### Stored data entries
+++

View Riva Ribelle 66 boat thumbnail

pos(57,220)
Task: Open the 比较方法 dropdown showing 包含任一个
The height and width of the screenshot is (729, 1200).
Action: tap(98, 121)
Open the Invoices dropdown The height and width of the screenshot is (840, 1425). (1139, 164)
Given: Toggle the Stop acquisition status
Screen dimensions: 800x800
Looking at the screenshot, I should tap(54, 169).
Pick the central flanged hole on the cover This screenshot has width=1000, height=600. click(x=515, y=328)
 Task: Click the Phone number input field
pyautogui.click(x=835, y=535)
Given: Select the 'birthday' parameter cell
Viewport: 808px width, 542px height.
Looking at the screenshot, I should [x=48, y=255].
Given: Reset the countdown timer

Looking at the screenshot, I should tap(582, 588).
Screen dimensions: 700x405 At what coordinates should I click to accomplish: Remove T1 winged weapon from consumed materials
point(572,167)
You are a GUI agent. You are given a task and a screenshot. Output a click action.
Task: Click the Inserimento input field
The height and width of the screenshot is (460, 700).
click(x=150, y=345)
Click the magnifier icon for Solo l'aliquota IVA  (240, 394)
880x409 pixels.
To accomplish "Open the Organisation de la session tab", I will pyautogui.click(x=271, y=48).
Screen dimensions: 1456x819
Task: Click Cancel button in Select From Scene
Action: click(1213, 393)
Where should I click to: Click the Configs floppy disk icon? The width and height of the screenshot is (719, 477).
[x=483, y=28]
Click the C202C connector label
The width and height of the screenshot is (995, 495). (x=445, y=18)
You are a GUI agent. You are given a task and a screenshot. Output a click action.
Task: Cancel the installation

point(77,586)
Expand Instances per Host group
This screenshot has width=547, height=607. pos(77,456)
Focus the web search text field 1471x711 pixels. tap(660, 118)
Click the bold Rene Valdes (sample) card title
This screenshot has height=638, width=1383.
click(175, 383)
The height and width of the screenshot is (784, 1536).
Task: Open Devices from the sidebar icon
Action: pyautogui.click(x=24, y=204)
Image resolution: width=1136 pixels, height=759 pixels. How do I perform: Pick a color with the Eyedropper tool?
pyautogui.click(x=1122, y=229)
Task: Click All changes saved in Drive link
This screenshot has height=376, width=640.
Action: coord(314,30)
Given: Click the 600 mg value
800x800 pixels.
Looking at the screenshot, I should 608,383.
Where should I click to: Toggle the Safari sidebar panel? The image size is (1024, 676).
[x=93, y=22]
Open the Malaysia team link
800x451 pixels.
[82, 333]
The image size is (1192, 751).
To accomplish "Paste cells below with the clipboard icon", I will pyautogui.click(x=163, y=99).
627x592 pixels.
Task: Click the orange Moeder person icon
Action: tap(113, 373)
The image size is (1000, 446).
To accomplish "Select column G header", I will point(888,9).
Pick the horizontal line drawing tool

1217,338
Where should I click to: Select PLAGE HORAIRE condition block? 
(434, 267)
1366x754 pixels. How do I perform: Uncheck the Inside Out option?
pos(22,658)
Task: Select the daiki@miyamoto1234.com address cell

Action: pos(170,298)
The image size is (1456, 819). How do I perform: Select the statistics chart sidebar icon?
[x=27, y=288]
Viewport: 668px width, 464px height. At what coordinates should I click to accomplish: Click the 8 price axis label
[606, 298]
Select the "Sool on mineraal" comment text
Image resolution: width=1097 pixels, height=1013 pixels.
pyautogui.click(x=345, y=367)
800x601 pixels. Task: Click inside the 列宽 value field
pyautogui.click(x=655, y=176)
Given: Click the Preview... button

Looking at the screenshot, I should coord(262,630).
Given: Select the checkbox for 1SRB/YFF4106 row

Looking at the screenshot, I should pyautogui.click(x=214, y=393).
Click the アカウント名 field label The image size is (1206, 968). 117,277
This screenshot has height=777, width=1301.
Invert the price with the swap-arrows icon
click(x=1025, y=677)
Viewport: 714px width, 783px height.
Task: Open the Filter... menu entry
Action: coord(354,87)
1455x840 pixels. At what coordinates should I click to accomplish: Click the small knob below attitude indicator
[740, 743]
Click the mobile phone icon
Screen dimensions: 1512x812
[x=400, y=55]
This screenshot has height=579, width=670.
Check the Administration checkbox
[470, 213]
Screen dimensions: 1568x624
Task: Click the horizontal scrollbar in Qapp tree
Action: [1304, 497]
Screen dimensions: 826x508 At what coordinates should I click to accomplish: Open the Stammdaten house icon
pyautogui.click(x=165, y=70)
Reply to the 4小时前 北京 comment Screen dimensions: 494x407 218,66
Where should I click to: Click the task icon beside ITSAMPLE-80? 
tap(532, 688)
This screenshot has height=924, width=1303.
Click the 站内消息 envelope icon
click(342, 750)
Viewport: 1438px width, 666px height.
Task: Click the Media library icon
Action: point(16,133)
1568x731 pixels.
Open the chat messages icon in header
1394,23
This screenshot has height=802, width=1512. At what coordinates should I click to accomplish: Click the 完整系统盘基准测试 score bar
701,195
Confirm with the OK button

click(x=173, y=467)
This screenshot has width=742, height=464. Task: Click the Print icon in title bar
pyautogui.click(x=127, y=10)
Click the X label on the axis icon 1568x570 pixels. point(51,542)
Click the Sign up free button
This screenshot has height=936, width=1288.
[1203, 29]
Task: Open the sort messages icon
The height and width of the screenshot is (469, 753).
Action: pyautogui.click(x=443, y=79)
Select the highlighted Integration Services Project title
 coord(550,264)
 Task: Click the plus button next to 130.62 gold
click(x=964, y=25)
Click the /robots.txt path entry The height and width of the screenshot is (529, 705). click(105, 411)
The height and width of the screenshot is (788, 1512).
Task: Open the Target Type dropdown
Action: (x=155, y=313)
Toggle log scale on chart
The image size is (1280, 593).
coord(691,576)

+++

### Aim of the task
Repeat the full set of records above character for character.

### Response area
View Riva Ribelle 66 boat thumbnail

pos(57,220)
Task: Open the 比较方法 dropdown showing 包含任一个
The height and width of the screenshot is (729, 1200).
Action: tap(98, 121)
Open the Invoices dropdown The height and width of the screenshot is (840, 1425). (1139, 164)
Given: Toggle the Stop acquisition status
Screen dimensions: 800x800
Looking at the screenshot, I should tap(54, 169).
Pick the central flanged hole on the cover This screenshot has width=1000, height=600. click(x=515, y=328)
 Task: Click the Phone number input field
pyautogui.click(x=835, y=535)
Given: Select the 'birthday' parameter cell
Viewport: 808px width, 542px height.
Looking at the screenshot, I should [x=48, y=255].
Given: Reset the countdown timer

Looking at the screenshot, I should tap(582, 588).
Screen dimensions: 700x405 At what coordinates should I click to accomplish: Remove T1 winged weapon from consumed materials
point(572,167)
You are a GUI agent. You are given a task and a screenshot. Output a click action.
Task: Click the Inserimento input field
The height and width of the screenshot is (460, 700).
click(x=150, y=345)
Click the magnifier icon for Solo l'aliquota IVA  (240, 394)
880x409 pixels.
To accomplish "Open the Organisation de la session tab", I will pyautogui.click(x=271, y=48).
Screen dimensions: 1456x819
Task: Click Cancel button in Select From Scene
Action: click(1213, 393)
Where should I click to: Click the Configs floppy disk icon? The width and height of the screenshot is (719, 477).
[x=483, y=28]
Click the C202C connector label
The width and height of the screenshot is (995, 495). (x=445, y=18)
You are a GUI agent. You are given a task and a screenshot. Output a click action.
Task: Cancel the installation

point(77,586)
Expand Instances per Host group
This screenshot has width=547, height=607. pos(77,456)
Focus the web search text field 1471x711 pixels. tap(660, 118)
Click the bold Rene Valdes (sample) card title
This screenshot has height=638, width=1383.
click(175, 383)
The height and width of the screenshot is (784, 1536).
Task: Open Devices from the sidebar icon
Action: pyautogui.click(x=24, y=204)
Image resolution: width=1136 pixels, height=759 pixels. How do I perform: Pick a color with the Eyedropper tool?
pyautogui.click(x=1122, y=229)
Task: Click All changes saved in Drive link
This screenshot has height=376, width=640.
Action: coord(314,30)
Given: Click the 600 mg value
800x800 pixels.
Looking at the screenshot, I should 608,383.
Where should I click to: Toggle the Safari sidebar panel? The image size is (1024, 676).
[x=93, y=22]
Open the Malaysia team link
800x451 pixels.
[82, 333]
The image size is (1192, 751).
To accomplish "Paste cells below with the clipboard icon", I will pyautogui.click(x=163, y=99).
627x592 pixels.
Task: Click the orange Moeder person icon
Action: tap(113, 373)
The image size is (1000, 446).
To accomplish "Select column G header", I will point(888,9).
Pick the horizontal line drawing tool

1217,338
Where should I click to: Select PLAGE HORAIRE condition block? 
(434, 267)
1366x754 pixels. How do I perform: Uncheck the Inside Out option?
pos(22,658)
Task: Select the daiki@miyamoto1234.com address cell

Action: pos(170,298)
The image size is (1456, 819). How do I perform: Select the statistics chart sidebar icon?
[x=27, y=288]
Viewport: 668px width, 464px height. At what coordinates should I click to accomplish: Click the 8 price axis label
[606, 298]
Select the "Sool on mineraal" comment text
Image resolution: width=1097 pixels, height=1013 pixels.
pyautogui.click(x=345, y=367)
800x601 pixels. Task: Click inside the 列宽 value field
pyautogui.click(x=655, y=176)
Given: Click the Preview... button

Looking at the screenshot, I should coord(262,630).
Given: Select the checkbox for 1SRB/YFF4106 row

Looking at the screenshot, I should pyautogui.click(x=214, y=393).
Click the アカウント名 field label The image size is (1206, 968). 117,277
This screenshot has height=777, width=1301.
Invert the price with the swap-arrows icon
click(x=1025, y=677)
Viewport: 714px width, 783px height.
Task: Open the Filter... menu entry
Action: coord(354,87)
1455x840 pixels. At what coordinates should I click to accomplish: Click the small knob below attitude indicator
[740, 743]
Click the mobile phone icon
Screen dimensions: 1512x812
[x=400, y=55]
This screenshot has height=579, width=670.
Check the Administration checkbox
[470, 213]
Screen dimensions: 1568x624
Task: Click the horizontal scrollbar in Qapp tree
Action: [1304, 497]
Screen dimensions: 826x508 At what coordinates should I click to accomplish: Open the Stammdaten house icon
pyautogui.click(x=165, y=70)
Reply to the 4小时前 北京 comment Screen dimensions: 494x407 218,66
Where should I click to: Click the task icon beside ITSAMPLE-80? 
tap(532, 688)
This screenshot has height=924, width=1303.
Click the 站内消息 envelope icon
click(342, 750)
Viewport: 1438px width, 666px height.
Task: Click the Media library icon
Action: point(16,133)
1568x731 pixels.
Open the chat messages icon in header
1394,23
This screenshot has height=802, width=1512. At what coordinates should I click to accomplish: Click the 完整系统盘基准测试 score bar
701,195
Confirm with the OK button

click(x=173, y=467)
This screenshot has width=742, height=464. Task: Click the Print icon in title bar
pyautogui.click(x=127, y=10)
Click the X label on the axis icon 1568x570 pixels. point(51,542)
Click the Sign up free button
This screenshot has height=936, width=1288.
[1203, 29]
Task: Open the sort messages icon
The height and width of the screenshot is (469, 753).
Action: pyautogui.click(x=443, y=79)
Select the highlighted Integration Services Project title
 coord(550,264)
 Task: Click the plus button next to 130.62 gold
click(x=964, y=25)
Click the /robots.txt path entry The height and width of the screenshot is (529, 705). click(105, 411)
The height and width of the screenshot is (788, 1512).
Task: Open the Target Type dropdown
Action: (x=155, y=313)
Toggle log scale on chart
The image size is (1280, 593).
coord(691,576)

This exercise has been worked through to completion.